## GIVEN RECORDS
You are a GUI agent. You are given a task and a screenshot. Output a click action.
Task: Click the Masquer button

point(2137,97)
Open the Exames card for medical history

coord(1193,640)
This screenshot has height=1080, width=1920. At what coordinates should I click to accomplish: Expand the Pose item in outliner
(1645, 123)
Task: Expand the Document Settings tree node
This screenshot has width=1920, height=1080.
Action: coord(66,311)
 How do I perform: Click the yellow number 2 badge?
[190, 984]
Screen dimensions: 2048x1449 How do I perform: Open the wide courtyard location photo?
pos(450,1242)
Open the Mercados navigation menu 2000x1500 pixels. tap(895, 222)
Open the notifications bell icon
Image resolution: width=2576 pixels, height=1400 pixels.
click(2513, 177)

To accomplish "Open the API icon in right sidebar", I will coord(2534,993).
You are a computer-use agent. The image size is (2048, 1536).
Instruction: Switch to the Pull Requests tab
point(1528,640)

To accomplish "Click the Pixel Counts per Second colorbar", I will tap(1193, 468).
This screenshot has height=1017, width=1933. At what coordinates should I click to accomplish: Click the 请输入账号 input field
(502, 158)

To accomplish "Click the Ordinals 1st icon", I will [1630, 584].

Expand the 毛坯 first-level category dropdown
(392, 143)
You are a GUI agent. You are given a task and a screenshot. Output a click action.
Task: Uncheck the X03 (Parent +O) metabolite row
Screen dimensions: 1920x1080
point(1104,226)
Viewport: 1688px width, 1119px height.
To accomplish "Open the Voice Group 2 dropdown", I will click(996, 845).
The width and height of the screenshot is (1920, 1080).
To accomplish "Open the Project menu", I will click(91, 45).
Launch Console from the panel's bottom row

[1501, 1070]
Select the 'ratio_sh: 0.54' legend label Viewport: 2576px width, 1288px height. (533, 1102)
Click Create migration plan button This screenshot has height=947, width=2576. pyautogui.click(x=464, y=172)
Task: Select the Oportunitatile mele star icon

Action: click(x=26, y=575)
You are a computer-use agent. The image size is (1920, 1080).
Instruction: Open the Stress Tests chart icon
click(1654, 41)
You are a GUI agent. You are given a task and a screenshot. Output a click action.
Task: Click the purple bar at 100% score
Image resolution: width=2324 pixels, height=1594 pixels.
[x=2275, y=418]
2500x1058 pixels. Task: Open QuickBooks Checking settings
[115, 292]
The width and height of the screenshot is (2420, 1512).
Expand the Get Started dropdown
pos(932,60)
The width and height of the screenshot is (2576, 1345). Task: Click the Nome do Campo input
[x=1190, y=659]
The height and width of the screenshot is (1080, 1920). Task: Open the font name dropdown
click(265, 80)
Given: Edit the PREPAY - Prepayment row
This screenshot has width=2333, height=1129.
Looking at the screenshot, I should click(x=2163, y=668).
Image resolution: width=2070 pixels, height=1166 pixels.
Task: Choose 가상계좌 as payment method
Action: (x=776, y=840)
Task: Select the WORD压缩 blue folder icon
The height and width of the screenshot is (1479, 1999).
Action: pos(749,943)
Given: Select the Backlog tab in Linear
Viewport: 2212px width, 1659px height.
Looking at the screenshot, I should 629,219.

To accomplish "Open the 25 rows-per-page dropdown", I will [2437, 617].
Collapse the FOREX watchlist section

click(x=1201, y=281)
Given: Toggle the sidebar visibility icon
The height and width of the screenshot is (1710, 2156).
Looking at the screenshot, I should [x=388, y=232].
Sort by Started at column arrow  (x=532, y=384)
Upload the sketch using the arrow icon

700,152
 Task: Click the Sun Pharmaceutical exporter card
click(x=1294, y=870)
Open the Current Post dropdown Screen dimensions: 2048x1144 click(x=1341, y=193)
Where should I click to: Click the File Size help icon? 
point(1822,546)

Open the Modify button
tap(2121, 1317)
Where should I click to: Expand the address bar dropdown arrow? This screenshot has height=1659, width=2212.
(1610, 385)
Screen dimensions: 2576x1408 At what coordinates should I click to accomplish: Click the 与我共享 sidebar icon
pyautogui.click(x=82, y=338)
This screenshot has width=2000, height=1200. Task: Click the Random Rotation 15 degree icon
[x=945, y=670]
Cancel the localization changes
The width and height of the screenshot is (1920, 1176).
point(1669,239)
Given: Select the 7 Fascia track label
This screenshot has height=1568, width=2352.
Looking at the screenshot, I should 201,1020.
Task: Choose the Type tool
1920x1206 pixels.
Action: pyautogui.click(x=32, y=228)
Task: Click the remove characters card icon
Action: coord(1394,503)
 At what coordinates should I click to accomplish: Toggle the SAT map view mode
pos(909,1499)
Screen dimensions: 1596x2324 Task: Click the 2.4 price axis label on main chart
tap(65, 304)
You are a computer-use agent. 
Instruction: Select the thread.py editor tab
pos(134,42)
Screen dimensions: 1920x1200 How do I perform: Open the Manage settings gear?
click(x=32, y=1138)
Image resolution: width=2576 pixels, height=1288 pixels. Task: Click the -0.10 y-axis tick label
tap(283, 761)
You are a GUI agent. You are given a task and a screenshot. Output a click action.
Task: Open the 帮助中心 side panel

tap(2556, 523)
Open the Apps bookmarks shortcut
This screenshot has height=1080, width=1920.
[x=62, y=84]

## EXERCISE OBJECTIVE
Return all the lines shown above, word for word.

## ANSWER FOR THIS EXERCISE
You are a GUI agent. You are given a task and a screenshot. Output a click action.
Task: Click the Masquer button

point(2137,97)
Open the Exames card for medical history

coord(1193,640)
This screenshot has height=1080, width=1920. At what coordinates should I click to accomplish: Expand the Pose item in outliner
(1645, 123)
Task: Expand the Document Settings tree node
This screenshot has width=1920, height=1080.
Action: coord(66,311)
 How do I perform: Click the yellow number 2 badge?
[190, 984]
Screen dimensions: 2048x1449 How do I perform: Open the wide courtyard location photo?
pos(450,1242)
Open the Mercados navigation menu 2000x1500 pixels. tap(895, 222)
Open the notifications bell icon
Image resolution: width=2576 pixels, height=1400 pixels.
click(2513, 177)

To accomplish "Open the API icon in right sidebar", I will coord(2534,993).
You are a computer-use agent. The image size is (2048, 1536).
Instruction: Switch to the Pull Requests tab
point(1528,640)

To accomplish "Click the Pixel Counts per Second colorbar", I will tap(1193, 468).
This screenshot has height=1017, width=1933. At what coordinates should I click to accomplish: Click the 请输入账号 input field
(502, 158)

To accomplish "Click the Ordinals 1st icon", I will [1630, 584].

Expand the 毛坯 first-level category dropdown
(392, 143)
You are a GUI agent. You are given a task and a screenshot. Output a click action.
Task: Uncheck the X03 (Parent +O) metabolite row
Screen dimensions: 1920x1080
point(1104,226)
Viewport: 1688px width, 1119px height.
To accomplish "Open the Voice Group 2 dropdown", I will click(996, 845).
The width and height of the screenshot is (1920, 1080).
To accomplish "Open the Project menu", I will click(91, 45).
Launch Console from the panel's bottom row

[1501, 1070]
Select the 'ratio_sh: 0.54' legend label Viewport: 2576px width, 1288px height. (533, 1102)
Click Create migration plan button This screenshot has height=947, width=2576. pyautogui.click(x=464, y=172)
Task: Select the Oportunitatile mele star icon

Action: click(x=26, y=575)
You are a computer-use agent. The image size is (1920, 1080).
Instruction: Open the Stress Tests chart icon
click(1654, 41)
You are a GUI agent. You are given a task and a screenshot. Output a click action.
Task: Click the purple bar at 100% score
Image resolution: width=2324 pixels, height=1594 pixels.
[x=2275, y=418]
2500x1058 pixels. Task: Open QuickBooks Checking settings
[115, 292]
The width and height of the screenshot is (2420, 1512).
Expand the Get Started dropdown
pos(932,60)
The width and height of the screenshot is (2576, 1345). Task: Click the Nome do Campo input
[x=1190, y=659]
The height and width of the screenshot is (1080, 1920). Task: Open the font name dropdown
click(265, 80)
Given: Edit the PREPAY - Prepayment row
This screenshot has width=2333, height=1129.
Looking at the screenshot, I should click(x=2163, y=668).
Image resolution: width=2070 pixels, height=1166 pixels.
Task: Choose 가상계좌 as payment method
Action: (x=776, y=840)
Task: Select the WORD压缩 blue folder icon
The height and width of the screenshot is (1479, 1999).
Action: pos(749,943)
Given: Select the Backlog tab in Linear
Viewport: 2212px width, 1659px height.
Looking at the screenshot, I should 629,219.

To accomplish "Open the 25 rows-per-page dropdown", I will [2437, 617].
Collapse the FOREX watchlist section

click(x=1201, y=281)
Given: Toggle the sidebar visibility icon
The height and width of the screenshot is (1710, 2156).
Looking at the screenshot, I should [x=388, y=232].
Sort by Started at column arrow  (x=532, y=384)
Upload the sketch using the arrow icon

700,152
 Task: Click the Sun Pharmaceutical exporter card
click(x=1294, y=870)
Open the Current Post dropdown Screen dimensions: 2048x1144 click(x=1341, y=193)
Where should I click to: Click the File Size help icon? 
point(1822,546)

Open the Modify button
tap(2121, 1317)
Where should I click to: Expand the address bar dropdown arrow? This screenshot has height=1659, width=2212.
(1610, 385)
Screen dimensions: 2576x1408 At what coordinates should I click to accomplish: Click the 与我共享 sidebar icon
pyautogui.click(x=82, y=338)
This screenshot has width=2000, height=1200. Task: Click the Random Rotation 15 degree icon
[x=945, y=670]
Cancel the localization changes
The width and height of the screenshot is (1920, 1176).
point(1669,239)
Given: Select the 7 Fascia track label
This screenshot has height=1568, width=2352.
Looking at the screenshot, I should 201,1020.
Task: Choose the Type tool
1920x1206 pixels.
Action: pyautogui.click(x=32, y=228)
Task: Click the remove characters card icon
Action: coord(1394,503)
 At what coordinates should I click to accomplish: Toggle the SAT map view mode
pos(909,1499)
Screen dimensions: 1596x2324 Task: Click the 2.4 price axis label on main chart
tap(65, 304)
You are a computer-use agent. 
Instruction: Select the thread.py editor tab
pos(134,42)
Screen dimensions: 1920x1200 How do I perform: Open the Manage settings gear?
click(x=32, y=1138)
Image resolution: width=2576 pixels, height=1288 pixels. Task: Click the -0.10 y-axis tick label
tap(283, 761)
You are a GUI agent. You are given a task and a screenshot. Output a click action.
Task: Open the 帮助中心 side panel

tap(2556, 523)
Open the Apps bookmarks shortcut
This screenshot has height=1080, width=1920.
[x=62, y=84]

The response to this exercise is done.